Scapular Wall Slide Stretch perform for 60 seconds to warm up
- Stand with your back against a wall, feet hip-width apart.
- Bend elbows out to sides at chest level so that backs of palms are up just above your shoulders.
- Slowly press arms diagonally overhead, pressing backs of arms against wall as you do so.
- Lower elbows back down to chest level to complete one rep.
Leg Swing Stretch perform for 60 seconds to warm up
- Stand facing a wall, about two feet away, with feet hip-width apart.
- Lean over slightly from waist to place palms on wall, shoulder width apart, knees slightly bent.
- Lift right foot off floor and bring out to side. Gently swing leg over in front and to left of left foot; swing back out to side.
- Continue swinging leg in and out for desired number of reps; switch sides and repeat.
Plank One Arm Dumbbell Row 1st round, 90 secs; 2nd round, 60 secs; 3rd round, 30 secs
- Place two dumbbells on the ground.
- Grasp the dumbbells and assume a push-up position.
- Keep your back straight.
- Contract your abs.
- Raise one dumbbell to your chest and lower it.

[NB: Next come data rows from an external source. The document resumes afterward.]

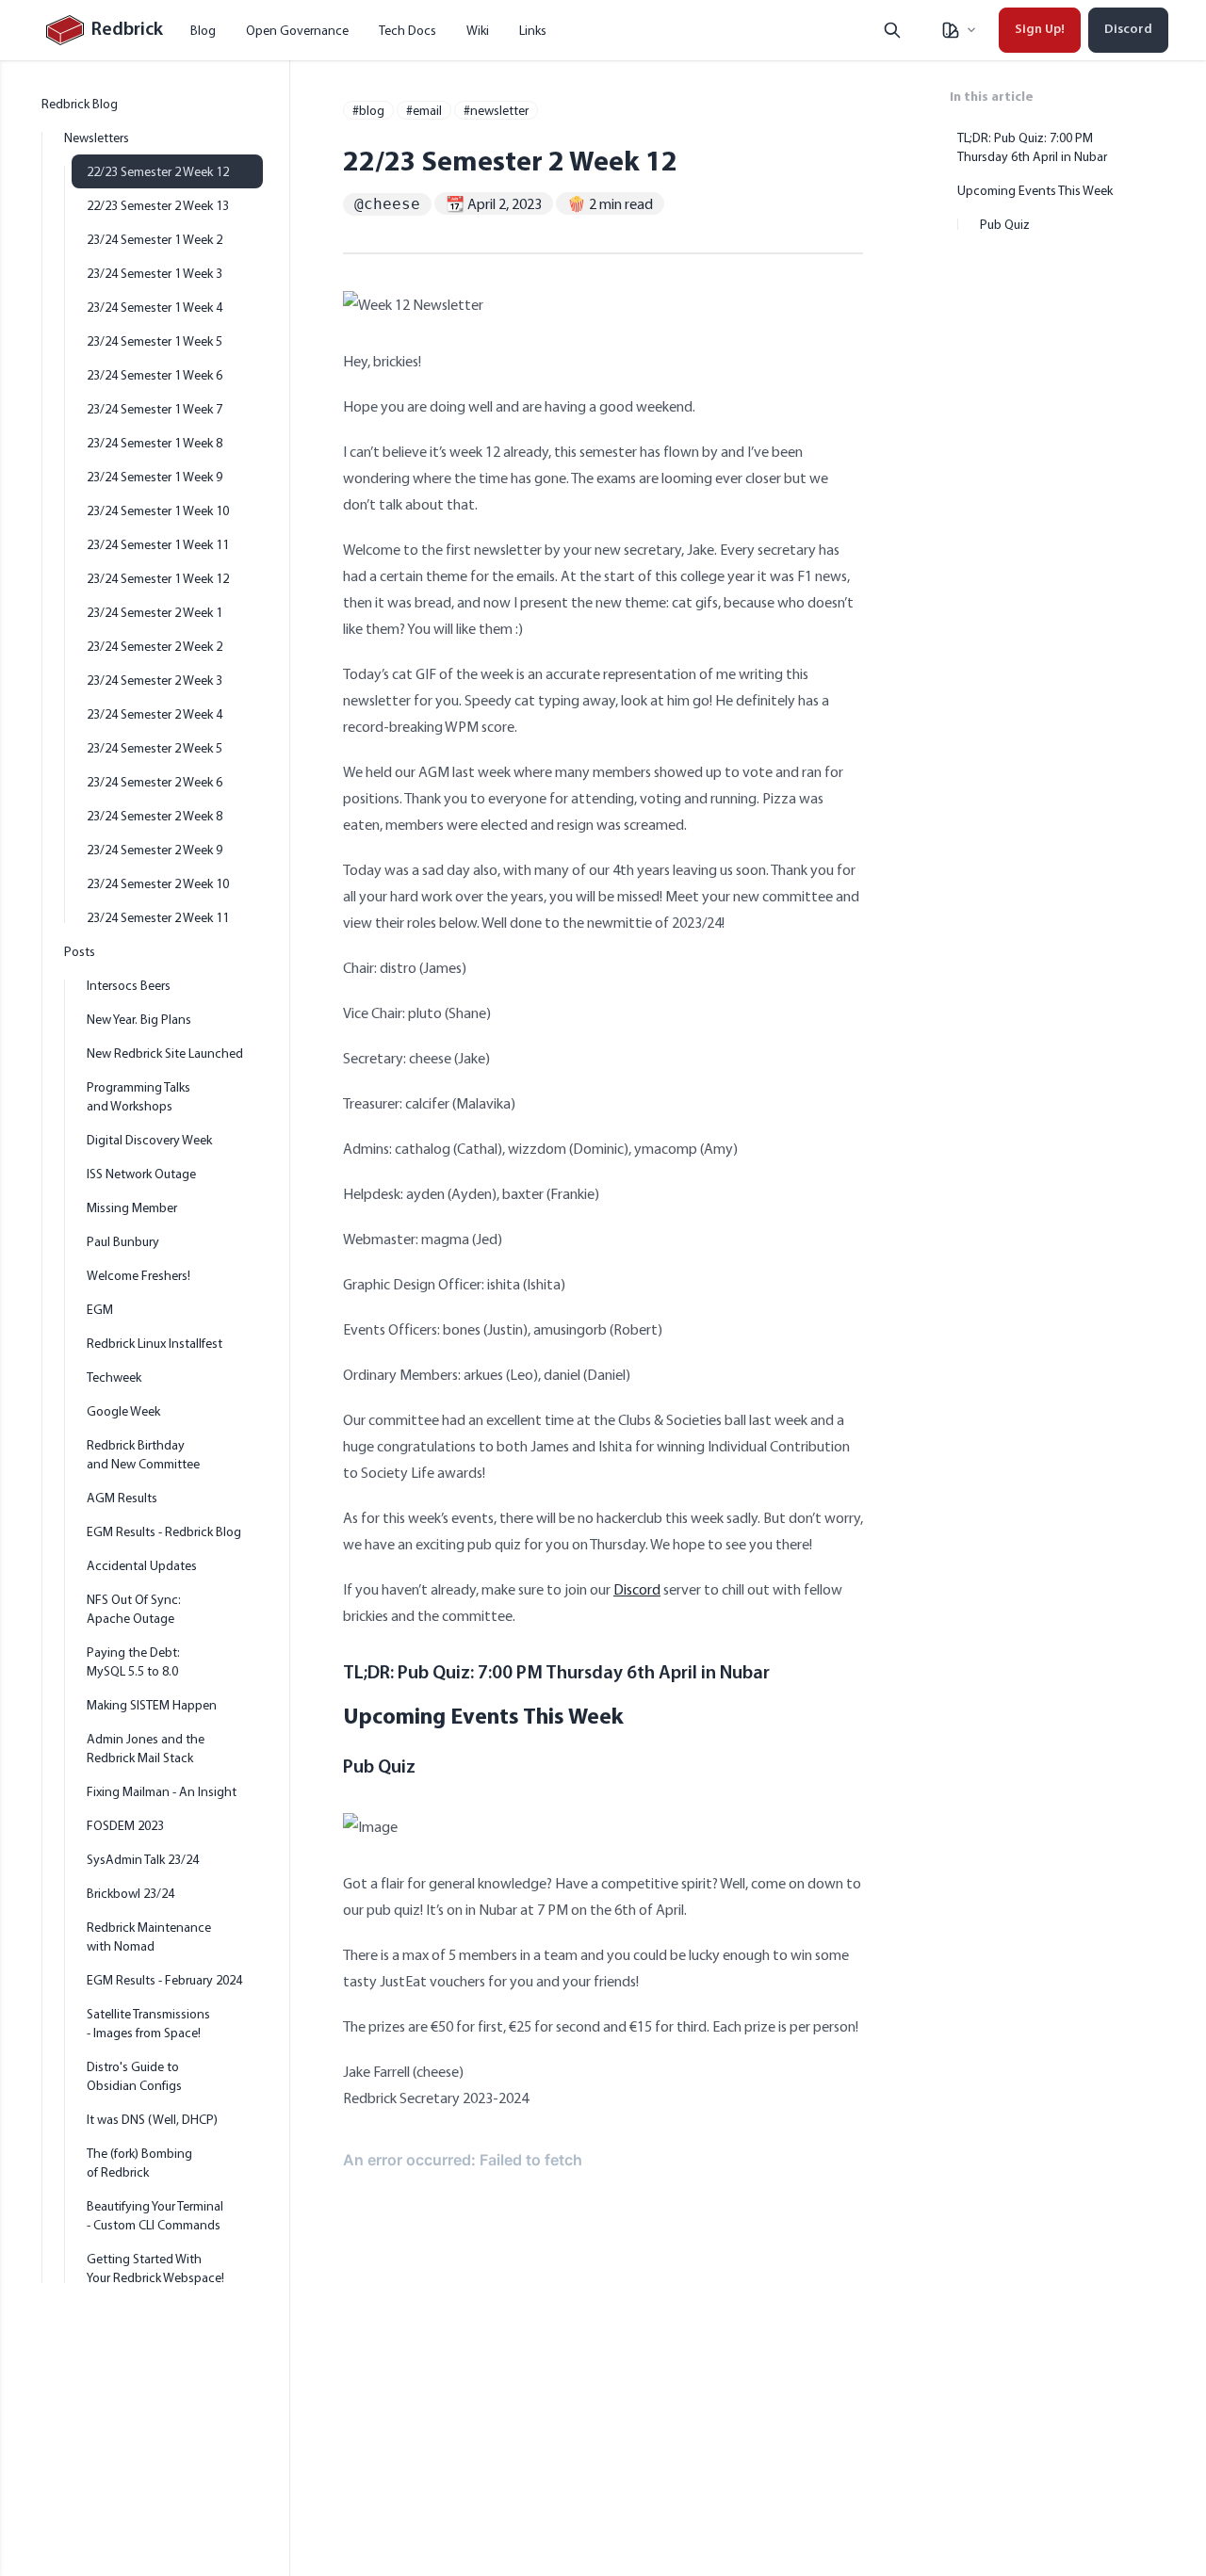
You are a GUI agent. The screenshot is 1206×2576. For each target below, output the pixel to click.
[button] (958, 30)
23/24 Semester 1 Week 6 (154, 374)
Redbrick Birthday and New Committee (143, 1454)
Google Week (123, 1410)
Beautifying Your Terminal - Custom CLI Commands (155, 2215)
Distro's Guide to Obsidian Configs (134, 2076)
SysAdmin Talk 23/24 (143, 1859)
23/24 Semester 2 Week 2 (154, 646)
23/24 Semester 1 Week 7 (154, 408)
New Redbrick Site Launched (165, 1053)
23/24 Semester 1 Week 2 (154, 239)
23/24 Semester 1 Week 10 (158, 510)
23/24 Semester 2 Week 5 (154, 747)
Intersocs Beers (129, 985)
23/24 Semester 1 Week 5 (154, 340)
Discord (1128, 30)
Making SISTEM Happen (152, 1704)
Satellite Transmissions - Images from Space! (148, 2023)
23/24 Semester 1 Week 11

- Do the same with the other arm.
Swimming 1st round, 90 secs; 2nd round, 60 secs; 3rd round, 30 secs
- Lie facedown on mat with legs together and extended, arms extended overhead.
- Keeping shoulders down, abs engaged and body in a straight line, lift head, arms and legs a few inches off mat.
- Reach everything away from your center, pointing your toes and fingers, as you begin to flutter kick arms and legs, pulsing up and down quickly with opposite arm and leg (as if swimming).
Alligator Push-up 1st round, 90 secs; 2nd round, 60 secs; 3rd round, 30 secs
- From plank position, walk forward with right hand and left leg.
- Pause and perform one pushup.
- Repeat on opposite side for the desired number of repetitions.
Crunch And Punch 1st round, 90 secs; 2nd round, 60 secs; 3rd round, 30 secs
- Lie on your back holding dumbells in each hand, elbows tight to your body, hands in guard position.
- Perform a crunch up.
- Punch each hand diagonally towards the ceiling at a 45 degree angle.
- Return arms to guard position, and lower to the floor.
- Repeat and perform the first punch with the opposite hand.
Oblique V-up 1st round, 90 secs; 2nd round, 60 secs; 3rd round, 30 secs
- Lie on left side with hips and legs stacked, arms crossed in front of chest.
- Simultaneously crunch upper body off floor as you lift legs toward ceiling; release.
- Do desired number of reps; switch sides and repeat.
Two-point Bridge 1st round, 90 secs; 2nd round, 60 secs; 3rd round, 30 secs
- Start in plank position (hands under shoulders, legs extended, back flat, toes tucked under).
- Slowly lift your left arm and right leg off floor at the same time. Hold for 3 to 5 seconds; lower.
- Lift your right arm and left leg; hold for 3 to 5 seconds and lower to complete one rep.
- Continue alternating sides for desired number of reps, holding plank position throughout.
Scorpion Stretch hold for 1 min
- Lie facedown on floor with legs extended, arms out to sides at shoulder level, so your body forms a T.
- Lift your right leg off the floor, kick heel back toward your butt, and tap right toes down on floor beside you, on left.
- Reverse motion to lower leg back to start. Switch legs and repeat.
Pigeon Stretch hold for 1 min
- Place your left lower leg horizontally on a mat, left knee bent out to side, and extend your right leg behind you, keeping back tall and hips facing forward.
- Gently lean forward as far as you can until you feel a stretch in your glutes.
- Hold for 30 seconds; switch legs and repeat.
Posterior Shoulder Stretch hold for 1 min
- Stand with your feet shoulder-width apart.
- Raise your right arm up to shoulder height and move it across the front of your body.
- With the left arm, pull the right arm as close to your chest as possible and hold it for 30 seconds. Feel the stretch across the back of your shoulder.
- Hold for 30 seconds and repeat on opposite side.